Dans un point d’étape rendu public, la police indique que cette lutte est principalement portée par la Brigade Économique et Financière (BEF), engagée depuis près de huit ans contre cette criminalité économique jugée particulièrement préoccupante.

Selon la Police républicaine, les réseaux QNET et assimilés opèrent sous couvert d’activités commerciales ou de prétendues opportunités d’affaires. En réalité, ils reposeraient sur des mécanismes d’« escroquerie de type Ponzi », parfois via Internet.

Les victimes, majoritairement des jeunes, sont attirées par des promesses de revenus élevés, d’emplois bien rémunérés ou encore d’opportunités commerciales à l’étranger. « Derrière une façade de respectabilité commerciale se dissimulent des pratiques chimériques », souligne la police, évoquant des systèmes qui poussent les recrues à solliciter leurs proches et familles pour investir de l’argent.

Outre QNET, plusieurs autres structures ont fait l’objet d’enquêtes au Bénin, notamment HIGHLIFE, CHYMALL, ALPHA-OMEGA-COINS (AOC) et TIENS DESTINATION SUCCÈS COMMUNICATION.

De 2018 à avril 2026, la Brigade Économique et Financière a conduit ou coordonné près de 70 opérations ciblant ces réseaux d’escroquerie. La première intervention d’envergure remonte au 6 février 2018 dans la commune de Abomey-Calavi. Cette opération avait conduit à l’interpellation de 187 personnes. Une somme de 20 726 075 FCFA avait également été saisie et déposée au greffe du tribunal d’Abomey-Calavi, tandis que dix présumés meneurs avaient été présentés au procureur.

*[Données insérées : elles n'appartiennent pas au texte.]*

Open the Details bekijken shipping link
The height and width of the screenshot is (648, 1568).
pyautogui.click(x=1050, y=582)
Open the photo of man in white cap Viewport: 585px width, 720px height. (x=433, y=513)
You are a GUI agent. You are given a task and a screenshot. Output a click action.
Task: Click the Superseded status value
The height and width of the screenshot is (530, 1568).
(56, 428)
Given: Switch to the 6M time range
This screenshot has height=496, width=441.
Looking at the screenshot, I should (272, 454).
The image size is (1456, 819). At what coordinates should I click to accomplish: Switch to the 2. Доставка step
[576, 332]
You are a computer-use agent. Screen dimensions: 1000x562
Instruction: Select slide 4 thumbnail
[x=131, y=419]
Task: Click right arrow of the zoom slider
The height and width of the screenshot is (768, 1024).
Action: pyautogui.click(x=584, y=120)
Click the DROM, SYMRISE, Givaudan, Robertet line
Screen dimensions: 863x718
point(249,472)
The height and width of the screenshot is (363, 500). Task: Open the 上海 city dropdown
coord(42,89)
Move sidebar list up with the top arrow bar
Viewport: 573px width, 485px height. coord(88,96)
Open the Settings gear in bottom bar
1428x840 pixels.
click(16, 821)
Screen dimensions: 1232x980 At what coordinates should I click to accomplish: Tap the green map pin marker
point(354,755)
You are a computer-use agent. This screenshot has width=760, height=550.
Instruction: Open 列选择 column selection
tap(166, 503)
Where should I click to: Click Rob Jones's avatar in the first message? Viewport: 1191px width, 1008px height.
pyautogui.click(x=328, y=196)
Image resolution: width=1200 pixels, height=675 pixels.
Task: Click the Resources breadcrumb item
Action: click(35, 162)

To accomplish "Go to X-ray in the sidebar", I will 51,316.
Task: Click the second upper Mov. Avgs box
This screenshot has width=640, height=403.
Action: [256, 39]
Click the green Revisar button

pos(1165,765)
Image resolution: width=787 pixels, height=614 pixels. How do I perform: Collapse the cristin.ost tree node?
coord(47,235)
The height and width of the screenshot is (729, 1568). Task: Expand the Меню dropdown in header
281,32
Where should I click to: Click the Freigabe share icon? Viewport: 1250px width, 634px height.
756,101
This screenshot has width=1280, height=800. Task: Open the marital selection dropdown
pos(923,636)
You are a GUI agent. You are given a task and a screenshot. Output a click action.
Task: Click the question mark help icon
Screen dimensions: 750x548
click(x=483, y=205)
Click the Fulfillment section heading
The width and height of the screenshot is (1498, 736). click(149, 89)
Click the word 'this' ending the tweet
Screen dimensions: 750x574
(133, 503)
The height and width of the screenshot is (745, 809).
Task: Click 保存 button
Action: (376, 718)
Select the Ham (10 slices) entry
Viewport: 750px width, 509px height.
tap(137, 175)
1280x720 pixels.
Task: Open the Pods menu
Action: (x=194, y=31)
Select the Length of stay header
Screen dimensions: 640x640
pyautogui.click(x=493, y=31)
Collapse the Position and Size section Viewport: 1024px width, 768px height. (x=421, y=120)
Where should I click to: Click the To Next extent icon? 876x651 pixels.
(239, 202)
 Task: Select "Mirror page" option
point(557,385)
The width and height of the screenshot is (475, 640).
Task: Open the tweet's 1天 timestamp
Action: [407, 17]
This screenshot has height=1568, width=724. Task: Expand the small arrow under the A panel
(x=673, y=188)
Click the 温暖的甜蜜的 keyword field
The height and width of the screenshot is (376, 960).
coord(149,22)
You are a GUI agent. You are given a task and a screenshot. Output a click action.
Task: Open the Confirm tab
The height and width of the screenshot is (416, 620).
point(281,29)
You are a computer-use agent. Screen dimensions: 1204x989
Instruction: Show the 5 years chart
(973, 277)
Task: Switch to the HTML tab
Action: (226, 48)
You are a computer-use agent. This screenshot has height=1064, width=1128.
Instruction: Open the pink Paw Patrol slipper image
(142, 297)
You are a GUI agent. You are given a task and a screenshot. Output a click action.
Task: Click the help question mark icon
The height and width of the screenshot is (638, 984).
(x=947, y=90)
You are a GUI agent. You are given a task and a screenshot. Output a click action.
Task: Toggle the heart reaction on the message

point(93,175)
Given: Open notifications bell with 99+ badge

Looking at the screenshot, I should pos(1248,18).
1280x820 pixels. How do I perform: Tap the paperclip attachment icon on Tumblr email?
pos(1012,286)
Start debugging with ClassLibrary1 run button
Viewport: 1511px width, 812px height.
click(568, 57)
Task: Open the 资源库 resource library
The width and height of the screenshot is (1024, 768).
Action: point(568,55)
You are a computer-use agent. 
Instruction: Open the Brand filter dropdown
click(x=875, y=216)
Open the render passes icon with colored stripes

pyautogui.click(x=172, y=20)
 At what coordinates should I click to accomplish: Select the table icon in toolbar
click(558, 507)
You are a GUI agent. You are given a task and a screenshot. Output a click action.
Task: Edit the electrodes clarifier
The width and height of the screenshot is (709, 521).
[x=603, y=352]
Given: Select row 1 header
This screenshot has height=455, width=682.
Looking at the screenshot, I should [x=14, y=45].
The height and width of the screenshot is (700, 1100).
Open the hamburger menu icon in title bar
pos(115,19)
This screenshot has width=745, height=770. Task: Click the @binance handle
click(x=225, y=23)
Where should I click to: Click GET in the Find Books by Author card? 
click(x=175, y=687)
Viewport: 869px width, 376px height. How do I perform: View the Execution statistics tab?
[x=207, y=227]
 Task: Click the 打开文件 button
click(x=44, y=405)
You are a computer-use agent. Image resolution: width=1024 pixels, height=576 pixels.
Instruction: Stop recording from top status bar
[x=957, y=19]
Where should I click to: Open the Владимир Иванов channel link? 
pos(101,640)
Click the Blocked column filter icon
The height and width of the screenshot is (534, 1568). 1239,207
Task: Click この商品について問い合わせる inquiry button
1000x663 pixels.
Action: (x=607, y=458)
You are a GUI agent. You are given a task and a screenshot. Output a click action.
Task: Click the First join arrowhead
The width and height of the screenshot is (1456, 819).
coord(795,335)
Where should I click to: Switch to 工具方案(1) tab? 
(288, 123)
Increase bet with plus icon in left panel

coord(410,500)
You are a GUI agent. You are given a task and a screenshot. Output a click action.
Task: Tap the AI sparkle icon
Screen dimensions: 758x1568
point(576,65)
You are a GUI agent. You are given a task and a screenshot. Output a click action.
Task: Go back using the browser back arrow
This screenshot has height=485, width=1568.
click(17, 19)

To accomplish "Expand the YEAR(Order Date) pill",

Le bilan global communiqué par la police fait état de 1 386 personnes interpellées entre 2018 et avril 2026. Parmi elles, 412 ont été déférées devant la Cour de Répression des Infractions Économiques et du Terrorisme.

Face au caractère transfrontalier du phénomène, les autorités béninoises ont également renforcé leur coopération avec plusieurs pays de la sous-région.

Des opérations ont ainsi été menées au Togo, au Burkina Faso, en Côte d’Ivoire et au Ghana afin de démanteler des réseaux impliquant des ressortissants béninois, parfois auteurs, complices ou victimes.

La police rappelle également qu’en avril 2022, 143 jeunes camerounais avaient été libérés de ces réseaux, illustrant selon elle « la portée humanitaire » des opérations engagées.

À travers cette communication, la Police républicaine appelle les populations, notamment les jeunes, à la prudence face aux offres alléchantes diffusées par ces organisations. Les autorités mettent particulièrement en garde contre les promesses de recrutements à l’étranger, d’activités commerciales très rentables ou de gains rapides. « La lutte se poursuit, et chaque citoyen est appelé à devenir un maillon essentiel de cette chaîne de vigilance collective », insiste la police.

Au-delà des statistiques, les autorités béninoises affirment vouloir protéger la jeunesse contre « les sirènes trompeuses de l’argent facile » et les conséquences sociales et économiques de ces réseaux frauduleux.